**Extract to read:**
━━━
In recent years, there has been a surge in novel neural shape and radiance representations for reconstructing and modeling 3D scenes and objects within deep learning frameworks. These advancements enable both novel view synthesis and 3D shape recovery from images. The representations span implicit and explicit forms. Implicit representations learn spatially conditioned neural fields, such as volume density in NeRF [1] or signed distance functions in NeuS [2], which are typically trained through differentiable volumetric rendering. The latest explicit representations model the scene as a collection of primitives, like Gaussian splatting, which is trained via splatting-based alpha compositing. Efficient versions of these models rely on CUDA implementations (e.g. Instant-NGP [3], Gaussian Splatting [4]), allowing for faster training and rendering.

Building on our recent efforts in self-supervised 3D reconstruction models (e.g. [5,6]), the goal of this project is to advance existing research by developing CUDA-enabled neural 3D models that can effectively learn both shape and radiance. Key challenges include learning from sparse input images, handling noisy camera poses, and pursuing physically decomposable rendering—i.e., decoupling radiance into illumination and intrinsic material properties.
━━━
**Record list:**

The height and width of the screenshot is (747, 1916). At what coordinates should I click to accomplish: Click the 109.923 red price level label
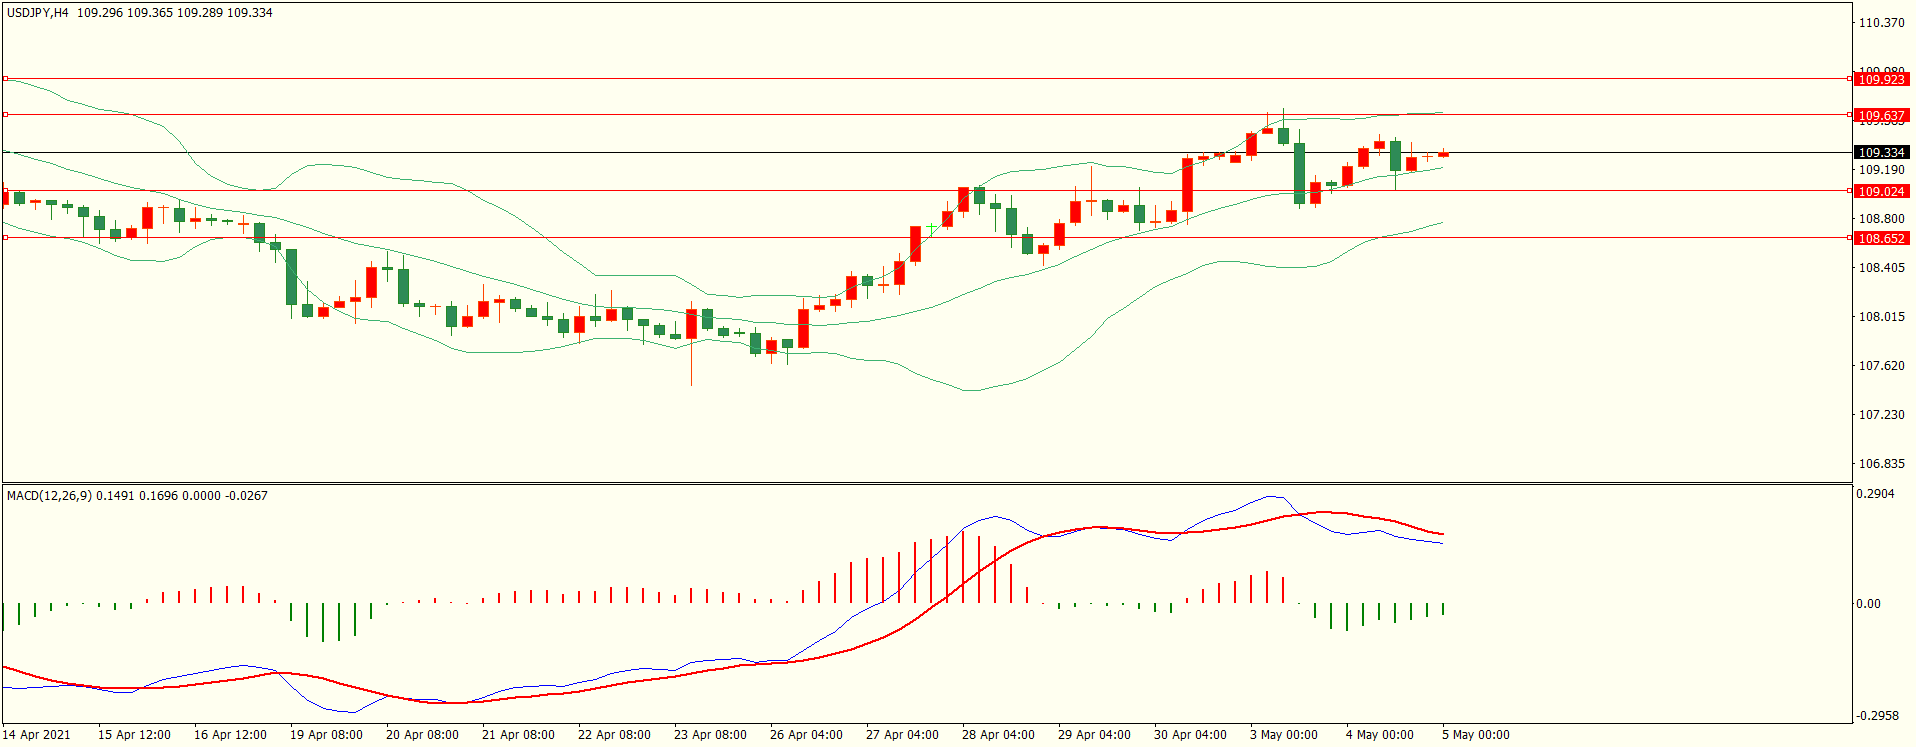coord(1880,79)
━━━
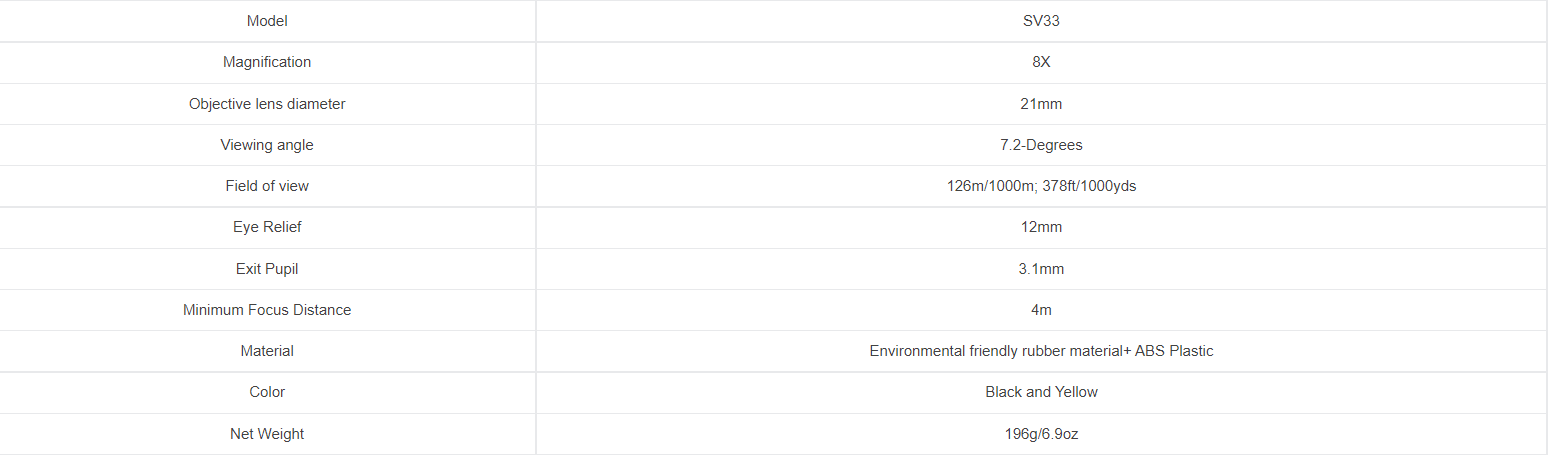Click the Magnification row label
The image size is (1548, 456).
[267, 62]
━━━
**Required work:**
[1] According to the project description, how are explicit representations such as Gaussian splatting trained?
[2] Using the project description, explain why efficient versions of these neural 3D models rely on CUDA implementations.
[3] Reproduce the stretch of the project description from "In recent years, there" through "training and rendering.".

**Task-by-task results:**
[1] They are trained via splatting-based alpha compositing.

[2] CUDA implementations, such as Instant-NGP and Gaussian Splatting, allow these models to train and render faster.

[3]
In recent years, there has been a surge in novel neural shape and radiance representations for reconstructing and modeling 3D scenes and objects within deep learning frameworks. These advancements enable both novel view synthesis and 3D shape recovery from images. The representations span implicit and explicit forms. Implicit representations learn spatially conditioned neural fields, such as volume density in NeRF [1] or signed distance functions in NeuS [2], which are typically trained through differentiable volumetric rendering. The latest explicit representations model the scene as a collection of primitives, like Gaussian splatting, which is trained via splatting-based alpha compositing. Efficient versions of these models rely on CUDA implementations (e.g. Instant-NGP [3], Gaussian Splatting [4]), allowing for faster training and rendering.